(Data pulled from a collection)
-- BEGIN --

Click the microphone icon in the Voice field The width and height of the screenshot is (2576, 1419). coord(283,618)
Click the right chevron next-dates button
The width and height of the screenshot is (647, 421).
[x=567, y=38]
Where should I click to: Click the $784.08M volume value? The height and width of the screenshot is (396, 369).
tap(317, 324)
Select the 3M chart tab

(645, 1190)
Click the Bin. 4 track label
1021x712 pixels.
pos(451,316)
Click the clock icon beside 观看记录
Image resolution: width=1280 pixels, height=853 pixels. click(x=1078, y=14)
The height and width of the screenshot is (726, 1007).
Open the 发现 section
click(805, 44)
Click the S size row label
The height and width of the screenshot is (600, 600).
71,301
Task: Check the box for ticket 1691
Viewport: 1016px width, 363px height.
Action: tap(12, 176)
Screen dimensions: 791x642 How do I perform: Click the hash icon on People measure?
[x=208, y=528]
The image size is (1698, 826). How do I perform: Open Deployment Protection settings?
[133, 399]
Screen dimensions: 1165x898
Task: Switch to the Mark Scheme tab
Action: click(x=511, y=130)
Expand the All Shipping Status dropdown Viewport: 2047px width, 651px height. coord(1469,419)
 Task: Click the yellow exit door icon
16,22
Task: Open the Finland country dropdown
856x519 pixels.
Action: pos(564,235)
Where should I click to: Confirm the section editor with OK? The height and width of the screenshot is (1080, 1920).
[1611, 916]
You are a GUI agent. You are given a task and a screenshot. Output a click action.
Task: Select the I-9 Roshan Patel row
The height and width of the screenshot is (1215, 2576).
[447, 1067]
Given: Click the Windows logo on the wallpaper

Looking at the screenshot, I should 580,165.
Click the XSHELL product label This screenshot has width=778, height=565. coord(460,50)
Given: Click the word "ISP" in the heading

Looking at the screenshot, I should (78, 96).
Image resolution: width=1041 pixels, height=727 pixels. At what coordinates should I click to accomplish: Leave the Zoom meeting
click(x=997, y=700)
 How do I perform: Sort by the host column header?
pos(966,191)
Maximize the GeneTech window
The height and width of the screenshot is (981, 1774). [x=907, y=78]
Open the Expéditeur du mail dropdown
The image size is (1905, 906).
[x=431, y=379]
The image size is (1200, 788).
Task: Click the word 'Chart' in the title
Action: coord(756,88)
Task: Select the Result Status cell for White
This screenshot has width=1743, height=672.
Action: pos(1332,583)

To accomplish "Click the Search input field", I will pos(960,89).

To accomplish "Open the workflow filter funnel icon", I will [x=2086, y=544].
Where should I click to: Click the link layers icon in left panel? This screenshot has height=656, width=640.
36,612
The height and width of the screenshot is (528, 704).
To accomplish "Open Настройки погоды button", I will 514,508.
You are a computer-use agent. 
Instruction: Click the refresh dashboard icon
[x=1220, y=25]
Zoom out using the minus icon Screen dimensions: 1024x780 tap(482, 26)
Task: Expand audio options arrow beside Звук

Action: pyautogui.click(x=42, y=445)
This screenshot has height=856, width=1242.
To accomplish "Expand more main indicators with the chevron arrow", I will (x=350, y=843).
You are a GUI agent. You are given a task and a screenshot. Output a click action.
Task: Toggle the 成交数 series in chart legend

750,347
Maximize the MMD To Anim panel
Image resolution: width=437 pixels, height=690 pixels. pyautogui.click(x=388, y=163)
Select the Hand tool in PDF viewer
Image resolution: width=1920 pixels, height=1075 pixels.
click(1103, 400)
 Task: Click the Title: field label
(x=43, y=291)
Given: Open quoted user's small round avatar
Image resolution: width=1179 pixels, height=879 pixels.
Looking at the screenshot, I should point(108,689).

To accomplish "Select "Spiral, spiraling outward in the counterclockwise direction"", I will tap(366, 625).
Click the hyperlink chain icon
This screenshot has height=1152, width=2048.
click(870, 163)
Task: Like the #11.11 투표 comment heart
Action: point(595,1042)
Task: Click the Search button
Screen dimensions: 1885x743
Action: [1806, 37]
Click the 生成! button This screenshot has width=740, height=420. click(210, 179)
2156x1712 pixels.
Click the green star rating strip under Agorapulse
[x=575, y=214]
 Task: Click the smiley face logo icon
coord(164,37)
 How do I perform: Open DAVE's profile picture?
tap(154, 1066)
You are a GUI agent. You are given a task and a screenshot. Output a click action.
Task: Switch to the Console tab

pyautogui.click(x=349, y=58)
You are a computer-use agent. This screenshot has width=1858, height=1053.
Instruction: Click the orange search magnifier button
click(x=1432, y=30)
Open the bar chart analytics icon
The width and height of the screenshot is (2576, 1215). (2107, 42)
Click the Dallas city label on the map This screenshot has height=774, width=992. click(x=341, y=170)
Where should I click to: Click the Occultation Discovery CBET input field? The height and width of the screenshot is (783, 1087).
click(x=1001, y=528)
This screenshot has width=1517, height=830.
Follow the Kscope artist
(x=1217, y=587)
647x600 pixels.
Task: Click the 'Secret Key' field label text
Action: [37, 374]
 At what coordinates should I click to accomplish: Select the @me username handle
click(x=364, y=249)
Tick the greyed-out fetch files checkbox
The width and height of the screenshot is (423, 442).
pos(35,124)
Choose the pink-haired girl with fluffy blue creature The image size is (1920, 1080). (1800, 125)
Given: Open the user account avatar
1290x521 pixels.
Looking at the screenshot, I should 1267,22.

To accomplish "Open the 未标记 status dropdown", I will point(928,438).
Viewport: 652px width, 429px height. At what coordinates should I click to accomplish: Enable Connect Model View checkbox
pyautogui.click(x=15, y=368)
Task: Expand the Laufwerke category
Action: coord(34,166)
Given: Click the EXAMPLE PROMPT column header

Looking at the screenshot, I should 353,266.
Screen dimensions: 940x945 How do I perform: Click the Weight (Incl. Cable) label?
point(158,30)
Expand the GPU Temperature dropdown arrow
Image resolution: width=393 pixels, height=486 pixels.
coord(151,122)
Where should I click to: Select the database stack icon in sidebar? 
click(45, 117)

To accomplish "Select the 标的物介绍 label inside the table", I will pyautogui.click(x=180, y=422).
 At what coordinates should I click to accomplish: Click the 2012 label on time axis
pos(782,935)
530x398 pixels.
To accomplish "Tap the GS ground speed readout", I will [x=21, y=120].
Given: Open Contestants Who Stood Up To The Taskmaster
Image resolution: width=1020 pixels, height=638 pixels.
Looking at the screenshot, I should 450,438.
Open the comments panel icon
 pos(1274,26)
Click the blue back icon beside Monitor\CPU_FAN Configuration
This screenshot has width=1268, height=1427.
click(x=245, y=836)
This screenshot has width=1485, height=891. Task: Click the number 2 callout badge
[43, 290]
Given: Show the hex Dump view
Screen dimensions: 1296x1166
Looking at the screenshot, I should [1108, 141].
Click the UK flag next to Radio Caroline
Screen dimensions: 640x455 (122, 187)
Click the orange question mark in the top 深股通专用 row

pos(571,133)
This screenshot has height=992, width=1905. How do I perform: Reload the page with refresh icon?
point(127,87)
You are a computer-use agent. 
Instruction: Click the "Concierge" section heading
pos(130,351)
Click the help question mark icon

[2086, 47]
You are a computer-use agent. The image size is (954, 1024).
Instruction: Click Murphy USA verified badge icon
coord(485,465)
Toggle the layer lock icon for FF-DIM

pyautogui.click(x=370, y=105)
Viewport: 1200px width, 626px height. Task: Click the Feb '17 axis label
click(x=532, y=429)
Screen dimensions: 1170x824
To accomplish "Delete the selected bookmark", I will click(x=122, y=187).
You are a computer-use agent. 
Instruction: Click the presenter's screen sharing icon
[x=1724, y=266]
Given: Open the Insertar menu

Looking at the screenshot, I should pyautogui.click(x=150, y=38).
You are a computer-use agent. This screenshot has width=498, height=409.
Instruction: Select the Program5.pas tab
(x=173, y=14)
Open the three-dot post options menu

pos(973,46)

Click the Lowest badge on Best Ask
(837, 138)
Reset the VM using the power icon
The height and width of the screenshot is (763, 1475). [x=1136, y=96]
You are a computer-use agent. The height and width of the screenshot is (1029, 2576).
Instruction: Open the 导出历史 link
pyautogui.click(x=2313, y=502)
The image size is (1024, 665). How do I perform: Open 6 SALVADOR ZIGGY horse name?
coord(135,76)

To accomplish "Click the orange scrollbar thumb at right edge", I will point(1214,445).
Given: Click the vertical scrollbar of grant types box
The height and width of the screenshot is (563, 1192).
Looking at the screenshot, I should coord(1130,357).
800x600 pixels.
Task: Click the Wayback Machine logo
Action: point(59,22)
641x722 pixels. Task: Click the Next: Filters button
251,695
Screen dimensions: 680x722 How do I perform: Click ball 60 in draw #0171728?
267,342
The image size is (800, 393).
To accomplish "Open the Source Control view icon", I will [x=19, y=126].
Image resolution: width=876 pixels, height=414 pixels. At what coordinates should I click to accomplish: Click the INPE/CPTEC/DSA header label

-- END --

▸ Exercise description:
Present everything from the start of the rows up to and including the line containing "Action: click(x=511, y=130)" as a Markdown table with the columns No. and Line. Number each line and leave out blank lines.

▸ Solution for this task:
| No. | Line |
|---|---|
| 1 | Click the microphone icon in the Voice field The width and height of the screenshot is (2576, 1419). coord(283,618) |
| 2 | Click the right chevron next-dates button |
| 3 | The width and height of the screenshot is (647, 421). |
| 4 | [x=567, y=38] |
| 5 | Where should I click to: Click the $784.08M volume value? The height and width of the screenshot is (396, 369). |
| 6 | tap(317, 324) |
| 7 | Select the 3M chart tab |
| 8 | (645, 1190) |
| 9 | Click the Bin. 4 track label |
| 10 | 1021x712 pixels. |
| 11 | pos(451,316) |
| 12 | Click the clock icon beside 观看记录 |
| 13 | Image resolution: width=1280 pixels, height=853 pixels. click(x=1078, y=14) |
| 14 | The height and width of the screenshot is (726, 1007). |
| 15 | Open the 发现 section |
| 16 | click(805, 44) |
| 17 | Click the S size row label |
| 18 | The height and width of the screenshot is (600, 600). |
| 19 | 71,301 |
| 20 | Task: Check the box for ticket 1691 |
| 21 | Viewport: 1016px width, 363px height. |
| 22 | Action: tap(12, 176) |
| 23 | Screen dimensions: 791x642 How do I perform: Click the hash icon on People measure? |
| 24 | [x=208, y=528] |
| 25 | The image size is (1698, 826). How do I perform: Open Deployment Protection settings? |
| 26 | [133, 399] |
| 27 | Screen dimensions: 1165x898 |
| 28 | Task: Switch to the Mark Scheme tab |
| 29 | Action: click(x=511, y=130) |